Linear probes use ridge regression (closed-form solution). MLP probes are two-layer ReLU networks (hidden dimension 64), trained with standard cross-entropy loss.

Key Experimental Results

Main Results

Attribute Model Type Early-Layer Accuracy Deep-Layer Accuracy Selectivity Trend
Lexeme Encoder 0.8–1.0 Large drop Near zero
Lexeme Small decoder 0.8–1.0 Gradual drop Near zero
Lexeme Large decoder 0.8–1.0 Remains relatively high Near zero
Inflection All 0.9–1.0 0.9–1.0 0.4–0.6 (positive)

Ablation Study

Analysis Dimension Key Finding Notes
Linear vs. nonlinear Gap < 0 (globally) MLP's additional capacity captures spurious correlations rather than genuine linguistic structure
Residual stream vs. attention Residual stream substantially outperforms attention Mid-layer lexeme: residual 0.6–0.9 vs. attention 0.2–0.4
Cross-lingual Turkish shows fastest decay Lexeme accuracy drops from 0.95 to 0.25, due to morphological complexity
Pretraining dynamics Inflection stabilizes early; lexeme continues evolving Inflection converges within a few checkpoints; lexeme representation continues reshaping in later stages

Key Findings

  • High early-layer accuracy for lexeme information is accompanied by near-zero selectivity, indicating it is primarily driven by surface correlations (e.g., subword overlap) rather than genuine lexical structure.
  • Inflectional information maintains positive selectivity (0.4–0.6) throughout model depth, indicating it is a "genuinely encoded" linguistic property.
  • Frequency strongly correlates with probe accuracy — rare lexemes and rare inflectional forms are the dominant sources of error.
  • DeBERTa-v3 exhibits a sharp drop in steering efficacy at approximately 75% of model depth, suggesting an architecture-specific representational constraint.

Highlights & Insights

  • Systematic application of selectivity metrics is the paper's most notable methodological contribution: by reporting both task accuracy and control comparisons, it effectively addresses the long-standing "memorization artifact" problem in probing research.

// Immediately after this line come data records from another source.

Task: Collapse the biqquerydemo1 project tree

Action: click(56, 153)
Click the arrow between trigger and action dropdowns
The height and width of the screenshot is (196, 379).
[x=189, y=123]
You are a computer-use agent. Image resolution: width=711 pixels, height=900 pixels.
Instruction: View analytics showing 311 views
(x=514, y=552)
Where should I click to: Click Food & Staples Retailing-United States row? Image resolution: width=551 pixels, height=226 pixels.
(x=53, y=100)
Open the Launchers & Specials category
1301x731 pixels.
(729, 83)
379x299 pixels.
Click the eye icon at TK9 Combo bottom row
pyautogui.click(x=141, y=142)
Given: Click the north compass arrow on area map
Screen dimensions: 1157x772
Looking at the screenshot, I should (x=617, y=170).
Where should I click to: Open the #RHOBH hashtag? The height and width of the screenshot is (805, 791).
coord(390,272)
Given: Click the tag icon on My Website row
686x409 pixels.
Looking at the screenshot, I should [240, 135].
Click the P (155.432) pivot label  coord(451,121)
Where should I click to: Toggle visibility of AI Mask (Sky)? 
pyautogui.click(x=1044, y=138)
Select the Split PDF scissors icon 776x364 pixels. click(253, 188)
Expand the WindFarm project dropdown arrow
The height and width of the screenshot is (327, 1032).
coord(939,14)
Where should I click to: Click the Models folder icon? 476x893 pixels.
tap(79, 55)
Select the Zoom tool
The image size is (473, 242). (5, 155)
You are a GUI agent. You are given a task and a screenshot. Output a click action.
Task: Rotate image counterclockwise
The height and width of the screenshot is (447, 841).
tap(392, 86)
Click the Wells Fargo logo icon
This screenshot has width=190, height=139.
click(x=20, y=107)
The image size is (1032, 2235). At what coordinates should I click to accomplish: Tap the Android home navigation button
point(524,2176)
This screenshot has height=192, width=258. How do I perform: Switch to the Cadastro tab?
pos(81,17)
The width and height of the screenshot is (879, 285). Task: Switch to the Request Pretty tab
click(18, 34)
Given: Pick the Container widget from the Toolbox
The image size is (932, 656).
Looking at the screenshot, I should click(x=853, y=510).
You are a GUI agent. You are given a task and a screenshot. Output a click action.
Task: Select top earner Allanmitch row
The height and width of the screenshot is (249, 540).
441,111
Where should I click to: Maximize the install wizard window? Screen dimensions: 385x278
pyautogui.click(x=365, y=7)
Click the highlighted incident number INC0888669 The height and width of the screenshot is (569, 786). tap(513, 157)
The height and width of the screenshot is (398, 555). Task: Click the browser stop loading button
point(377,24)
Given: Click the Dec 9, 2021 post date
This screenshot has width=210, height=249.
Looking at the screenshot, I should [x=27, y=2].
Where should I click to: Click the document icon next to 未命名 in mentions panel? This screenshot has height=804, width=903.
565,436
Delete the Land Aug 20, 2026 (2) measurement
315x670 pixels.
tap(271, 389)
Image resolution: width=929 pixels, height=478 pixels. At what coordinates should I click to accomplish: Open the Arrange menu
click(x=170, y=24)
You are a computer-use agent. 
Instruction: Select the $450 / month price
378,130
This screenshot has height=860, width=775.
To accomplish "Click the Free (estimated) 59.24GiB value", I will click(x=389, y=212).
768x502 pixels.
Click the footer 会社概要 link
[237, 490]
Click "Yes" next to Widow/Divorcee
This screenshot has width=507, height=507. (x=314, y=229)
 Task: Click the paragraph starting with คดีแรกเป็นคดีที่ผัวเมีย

This paradigm is directly transferable to any probing study.
  • The progression from correlation to causation is methodologically coherent: probes establish that information exists, steering demonstrates that it is controllable, and pretraining dynamics reveal when it is acquired.
  • The coverage of 25 models × 6 languages is unprecedented in scale, lending the conclusions broad generalizability.

Limitations & Future Work

  • Decoder models use the final subword token as the word representation, which may not be optimal across all architectures.
  • Probes can only detect associations rather than causal mechanisms; steering experiments also measure only classifier changes rather than downstream generation effects.
  • Syncretism is not addressed (e.g., English infinitive and non-past verb forms are identical in surface form).
  • The approach could be extended to larger-scale models (70B+) and additional linguistic features such as syntactic dependencies and semantic roles.
  • vs. Jawahar et al. (2019) / Tenney et al. (2019): These works established the hierarchical linguistic encoding view on BERT; the present paper systematically verifies and updates these findings across 25 modern models.
  • vs. Acs et al. (2024): Their multilingual morphosyntactic probing study was limited to mBERT and XLM-RoBERTa; the present paper extends the scope to modern decoder models and incorporates representational geometry analysis.

Rating

  • Novelty: ⭐⭐⭐⭐ Not an entirely new paradigm, but unprecedented in scale and depth of analysis.
  • Experimental Thoroughness: ⭐⭐⭐⭐⭐ Comprehensive coverage across 25 models × 6 languages × multiple analytical dimensions.
  • Writing Quality: ⭐⭐⭐⭐⭐ Well-structured, fluent narrative, and rich in figures and tables.